Work order:
Retype the entries exactly, but skip the pictures.
=== Begin Enclosure ===
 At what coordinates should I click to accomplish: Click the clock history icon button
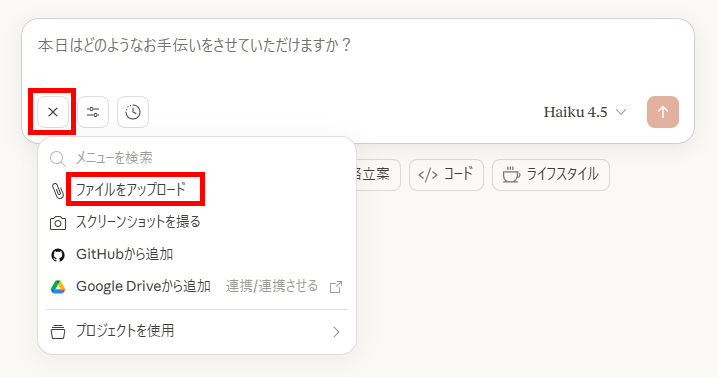click(133, 112)

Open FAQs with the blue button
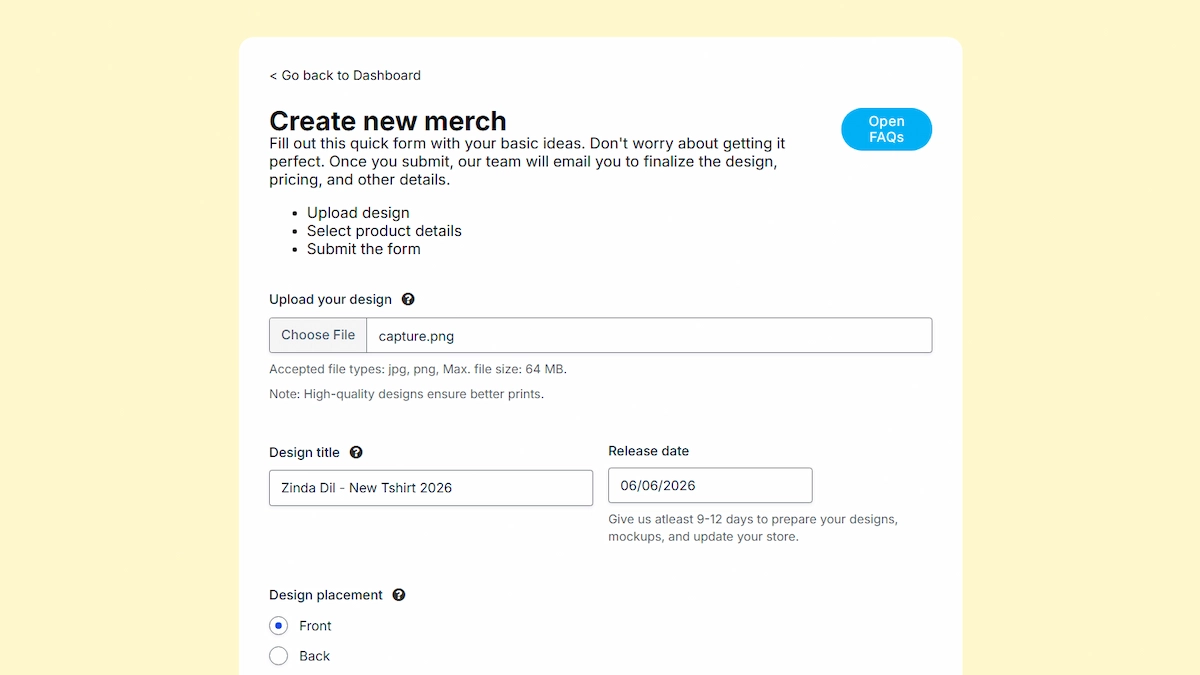[x=886, y=129]
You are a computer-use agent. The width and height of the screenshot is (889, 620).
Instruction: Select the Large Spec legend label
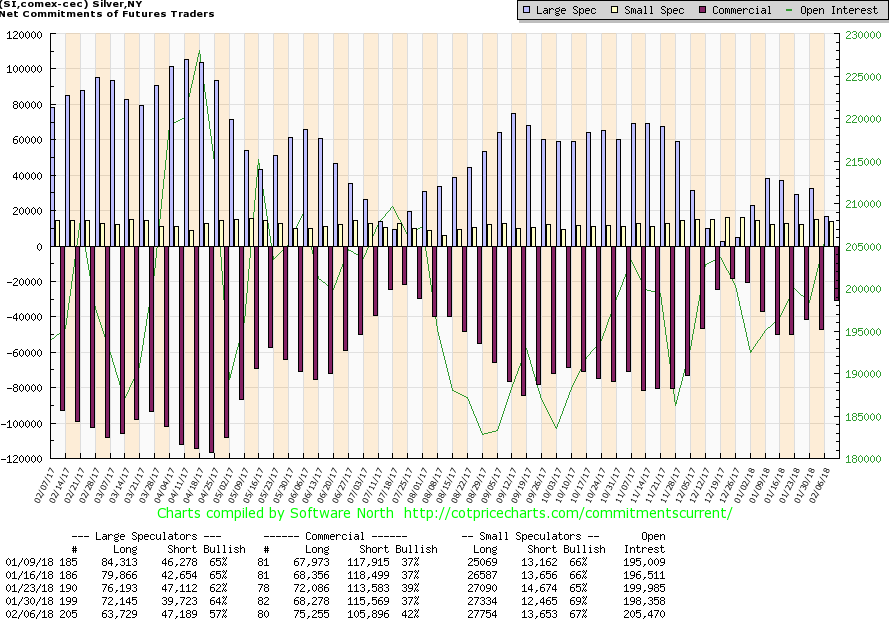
=== End Enclosure ===
Task answer:
 At what coordinates should I click to accomplish: Click the clock history icon button
click(133, 112)

Open FAQs with the blue button
[x=886, y=129]
You are a computer-use agent. The width and height of the screenshot is (889, 620).
Instruction: Select the Large Spec legend label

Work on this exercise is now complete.